GOAL OF THE EXERCISE. Report only the number of lines in the records that contain the string "card", with case counting.

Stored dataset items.
============

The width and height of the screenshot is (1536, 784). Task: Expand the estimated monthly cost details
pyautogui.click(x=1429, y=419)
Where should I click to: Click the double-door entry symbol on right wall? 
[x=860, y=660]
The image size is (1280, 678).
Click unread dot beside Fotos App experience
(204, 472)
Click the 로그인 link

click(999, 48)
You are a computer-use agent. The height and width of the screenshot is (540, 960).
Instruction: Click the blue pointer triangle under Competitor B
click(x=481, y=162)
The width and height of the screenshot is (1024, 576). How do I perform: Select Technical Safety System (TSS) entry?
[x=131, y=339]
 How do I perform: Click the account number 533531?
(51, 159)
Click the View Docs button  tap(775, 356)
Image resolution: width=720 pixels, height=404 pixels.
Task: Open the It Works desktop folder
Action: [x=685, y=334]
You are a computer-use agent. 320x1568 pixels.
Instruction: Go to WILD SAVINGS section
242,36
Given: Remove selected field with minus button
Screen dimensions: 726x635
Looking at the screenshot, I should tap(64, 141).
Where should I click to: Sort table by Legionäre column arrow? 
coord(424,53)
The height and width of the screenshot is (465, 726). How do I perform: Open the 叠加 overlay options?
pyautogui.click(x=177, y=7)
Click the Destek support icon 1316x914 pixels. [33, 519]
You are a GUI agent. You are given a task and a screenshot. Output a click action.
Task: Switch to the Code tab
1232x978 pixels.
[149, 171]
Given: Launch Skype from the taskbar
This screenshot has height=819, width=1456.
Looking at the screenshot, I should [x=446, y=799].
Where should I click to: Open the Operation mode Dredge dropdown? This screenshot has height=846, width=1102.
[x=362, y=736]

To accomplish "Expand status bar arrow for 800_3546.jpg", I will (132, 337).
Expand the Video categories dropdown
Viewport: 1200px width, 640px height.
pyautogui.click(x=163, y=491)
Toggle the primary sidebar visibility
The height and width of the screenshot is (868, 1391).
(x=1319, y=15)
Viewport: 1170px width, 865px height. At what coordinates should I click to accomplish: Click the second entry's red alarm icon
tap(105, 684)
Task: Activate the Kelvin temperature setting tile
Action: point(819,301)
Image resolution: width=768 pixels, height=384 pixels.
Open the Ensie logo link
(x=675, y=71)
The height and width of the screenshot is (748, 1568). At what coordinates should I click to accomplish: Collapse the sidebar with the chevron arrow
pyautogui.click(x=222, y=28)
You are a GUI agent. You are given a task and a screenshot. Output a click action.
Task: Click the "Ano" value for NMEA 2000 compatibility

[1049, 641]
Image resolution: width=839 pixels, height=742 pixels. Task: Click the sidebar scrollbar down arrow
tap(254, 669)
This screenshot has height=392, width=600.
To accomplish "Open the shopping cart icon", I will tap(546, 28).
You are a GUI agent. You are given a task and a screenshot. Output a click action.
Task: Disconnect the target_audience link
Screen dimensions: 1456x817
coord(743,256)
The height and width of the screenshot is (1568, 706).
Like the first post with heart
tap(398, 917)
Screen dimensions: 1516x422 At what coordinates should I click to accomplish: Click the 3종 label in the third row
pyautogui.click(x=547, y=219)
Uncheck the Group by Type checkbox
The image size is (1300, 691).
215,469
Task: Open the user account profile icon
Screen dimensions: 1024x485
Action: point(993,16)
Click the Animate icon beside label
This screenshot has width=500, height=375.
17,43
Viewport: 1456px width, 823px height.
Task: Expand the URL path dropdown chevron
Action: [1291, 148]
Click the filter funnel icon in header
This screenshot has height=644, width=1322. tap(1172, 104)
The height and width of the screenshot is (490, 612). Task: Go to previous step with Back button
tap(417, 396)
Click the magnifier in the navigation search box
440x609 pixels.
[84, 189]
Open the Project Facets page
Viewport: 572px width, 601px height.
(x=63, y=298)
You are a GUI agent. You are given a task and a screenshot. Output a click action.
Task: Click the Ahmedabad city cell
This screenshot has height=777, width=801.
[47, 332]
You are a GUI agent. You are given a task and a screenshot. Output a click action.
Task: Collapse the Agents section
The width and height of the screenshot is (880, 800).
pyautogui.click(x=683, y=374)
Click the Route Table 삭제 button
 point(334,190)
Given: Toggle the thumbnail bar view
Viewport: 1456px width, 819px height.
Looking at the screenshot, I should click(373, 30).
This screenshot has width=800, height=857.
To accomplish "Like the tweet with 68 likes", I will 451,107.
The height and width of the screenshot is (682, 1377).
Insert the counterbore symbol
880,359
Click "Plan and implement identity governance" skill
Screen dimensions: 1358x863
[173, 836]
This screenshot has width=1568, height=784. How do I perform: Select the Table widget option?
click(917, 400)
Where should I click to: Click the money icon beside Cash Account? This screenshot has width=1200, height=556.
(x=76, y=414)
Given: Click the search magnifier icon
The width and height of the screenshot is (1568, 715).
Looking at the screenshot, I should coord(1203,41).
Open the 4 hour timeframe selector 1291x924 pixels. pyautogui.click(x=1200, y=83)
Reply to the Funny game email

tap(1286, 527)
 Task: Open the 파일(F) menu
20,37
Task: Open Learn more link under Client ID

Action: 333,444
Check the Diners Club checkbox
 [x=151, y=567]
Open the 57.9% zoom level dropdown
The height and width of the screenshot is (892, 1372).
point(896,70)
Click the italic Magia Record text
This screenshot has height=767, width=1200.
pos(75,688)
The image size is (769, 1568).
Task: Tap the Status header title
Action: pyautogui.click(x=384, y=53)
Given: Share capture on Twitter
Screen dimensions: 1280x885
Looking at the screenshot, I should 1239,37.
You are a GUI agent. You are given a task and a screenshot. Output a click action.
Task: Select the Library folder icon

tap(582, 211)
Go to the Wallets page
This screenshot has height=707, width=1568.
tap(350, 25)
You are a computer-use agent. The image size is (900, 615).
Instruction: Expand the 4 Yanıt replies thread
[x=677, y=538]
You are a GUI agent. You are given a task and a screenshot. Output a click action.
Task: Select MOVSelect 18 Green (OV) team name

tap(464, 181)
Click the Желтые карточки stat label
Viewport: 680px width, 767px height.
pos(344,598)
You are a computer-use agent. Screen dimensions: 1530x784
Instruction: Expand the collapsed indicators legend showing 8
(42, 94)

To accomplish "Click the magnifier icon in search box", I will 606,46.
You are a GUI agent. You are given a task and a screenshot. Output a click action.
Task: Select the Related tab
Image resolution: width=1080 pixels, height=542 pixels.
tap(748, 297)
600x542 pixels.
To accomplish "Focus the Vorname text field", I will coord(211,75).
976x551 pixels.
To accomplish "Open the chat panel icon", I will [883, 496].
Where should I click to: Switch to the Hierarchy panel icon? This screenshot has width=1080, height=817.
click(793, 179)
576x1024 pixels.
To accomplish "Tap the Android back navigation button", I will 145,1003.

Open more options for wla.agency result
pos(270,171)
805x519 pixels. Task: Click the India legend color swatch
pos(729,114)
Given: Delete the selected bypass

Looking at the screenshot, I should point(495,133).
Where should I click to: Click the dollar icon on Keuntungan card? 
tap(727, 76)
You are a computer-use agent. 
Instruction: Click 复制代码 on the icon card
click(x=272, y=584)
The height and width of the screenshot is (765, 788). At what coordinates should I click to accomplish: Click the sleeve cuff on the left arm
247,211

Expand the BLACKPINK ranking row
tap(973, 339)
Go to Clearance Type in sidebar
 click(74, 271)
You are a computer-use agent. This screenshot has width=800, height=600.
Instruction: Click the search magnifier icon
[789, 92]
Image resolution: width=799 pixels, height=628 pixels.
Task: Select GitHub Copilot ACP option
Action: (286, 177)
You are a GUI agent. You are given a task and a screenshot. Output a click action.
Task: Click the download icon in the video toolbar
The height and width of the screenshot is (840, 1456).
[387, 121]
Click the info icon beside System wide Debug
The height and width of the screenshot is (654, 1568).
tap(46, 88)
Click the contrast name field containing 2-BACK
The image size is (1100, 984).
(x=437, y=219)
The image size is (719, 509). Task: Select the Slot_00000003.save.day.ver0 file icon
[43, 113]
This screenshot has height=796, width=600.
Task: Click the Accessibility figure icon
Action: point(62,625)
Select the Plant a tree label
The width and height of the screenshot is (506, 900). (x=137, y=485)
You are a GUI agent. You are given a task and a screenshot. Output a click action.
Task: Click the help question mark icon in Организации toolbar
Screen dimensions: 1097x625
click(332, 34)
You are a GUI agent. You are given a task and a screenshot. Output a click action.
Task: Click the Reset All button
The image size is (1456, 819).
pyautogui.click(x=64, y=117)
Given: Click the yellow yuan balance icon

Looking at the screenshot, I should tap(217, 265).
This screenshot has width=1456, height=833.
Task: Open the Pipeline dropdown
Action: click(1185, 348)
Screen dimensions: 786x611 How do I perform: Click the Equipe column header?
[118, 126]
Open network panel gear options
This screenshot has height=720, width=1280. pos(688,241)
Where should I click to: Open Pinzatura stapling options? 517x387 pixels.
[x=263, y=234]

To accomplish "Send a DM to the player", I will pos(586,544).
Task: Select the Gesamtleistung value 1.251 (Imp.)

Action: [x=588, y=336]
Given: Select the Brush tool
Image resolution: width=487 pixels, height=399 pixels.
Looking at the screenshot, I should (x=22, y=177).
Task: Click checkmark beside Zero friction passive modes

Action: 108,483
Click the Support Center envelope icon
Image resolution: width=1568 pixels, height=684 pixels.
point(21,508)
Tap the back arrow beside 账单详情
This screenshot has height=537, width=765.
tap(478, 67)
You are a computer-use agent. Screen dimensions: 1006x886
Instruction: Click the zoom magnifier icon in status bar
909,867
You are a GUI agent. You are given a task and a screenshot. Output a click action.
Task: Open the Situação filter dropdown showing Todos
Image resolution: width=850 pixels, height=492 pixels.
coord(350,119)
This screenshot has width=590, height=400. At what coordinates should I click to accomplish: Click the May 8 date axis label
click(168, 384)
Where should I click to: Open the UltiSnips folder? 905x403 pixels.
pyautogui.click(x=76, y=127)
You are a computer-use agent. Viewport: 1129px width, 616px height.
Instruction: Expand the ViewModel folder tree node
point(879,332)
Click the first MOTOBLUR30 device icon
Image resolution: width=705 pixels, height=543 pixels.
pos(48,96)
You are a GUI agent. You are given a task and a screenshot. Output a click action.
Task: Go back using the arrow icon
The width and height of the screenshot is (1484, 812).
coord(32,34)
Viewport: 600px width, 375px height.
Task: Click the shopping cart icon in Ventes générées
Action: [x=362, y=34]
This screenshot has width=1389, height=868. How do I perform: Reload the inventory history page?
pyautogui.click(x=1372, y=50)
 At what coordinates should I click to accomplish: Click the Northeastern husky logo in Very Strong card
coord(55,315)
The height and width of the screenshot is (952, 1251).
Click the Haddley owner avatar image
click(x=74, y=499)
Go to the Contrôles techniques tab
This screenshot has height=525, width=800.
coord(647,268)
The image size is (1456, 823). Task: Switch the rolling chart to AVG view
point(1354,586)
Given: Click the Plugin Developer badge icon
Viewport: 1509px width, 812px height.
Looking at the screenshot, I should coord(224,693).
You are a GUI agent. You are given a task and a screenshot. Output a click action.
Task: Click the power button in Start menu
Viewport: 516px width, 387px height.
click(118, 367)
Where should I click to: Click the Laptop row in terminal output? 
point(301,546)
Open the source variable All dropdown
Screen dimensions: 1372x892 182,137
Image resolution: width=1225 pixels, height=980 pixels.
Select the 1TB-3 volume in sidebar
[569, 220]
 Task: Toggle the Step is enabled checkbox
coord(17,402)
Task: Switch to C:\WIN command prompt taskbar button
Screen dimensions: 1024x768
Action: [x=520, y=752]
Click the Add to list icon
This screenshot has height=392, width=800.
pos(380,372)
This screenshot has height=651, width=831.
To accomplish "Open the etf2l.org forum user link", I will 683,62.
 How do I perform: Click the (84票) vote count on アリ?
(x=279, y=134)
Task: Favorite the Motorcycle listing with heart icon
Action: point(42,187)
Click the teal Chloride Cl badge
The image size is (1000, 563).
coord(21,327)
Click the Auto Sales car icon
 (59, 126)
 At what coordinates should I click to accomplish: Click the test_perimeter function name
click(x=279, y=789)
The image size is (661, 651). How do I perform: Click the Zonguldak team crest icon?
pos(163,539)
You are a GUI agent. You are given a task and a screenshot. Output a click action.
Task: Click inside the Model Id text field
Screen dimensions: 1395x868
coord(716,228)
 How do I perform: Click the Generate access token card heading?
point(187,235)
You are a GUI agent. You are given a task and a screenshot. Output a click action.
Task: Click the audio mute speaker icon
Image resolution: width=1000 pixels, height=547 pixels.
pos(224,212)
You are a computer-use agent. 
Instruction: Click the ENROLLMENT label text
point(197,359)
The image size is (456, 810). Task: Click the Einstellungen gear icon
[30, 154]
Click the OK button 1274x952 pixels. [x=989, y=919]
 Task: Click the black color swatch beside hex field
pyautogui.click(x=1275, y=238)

============

WRITTEN SOLUTION. 4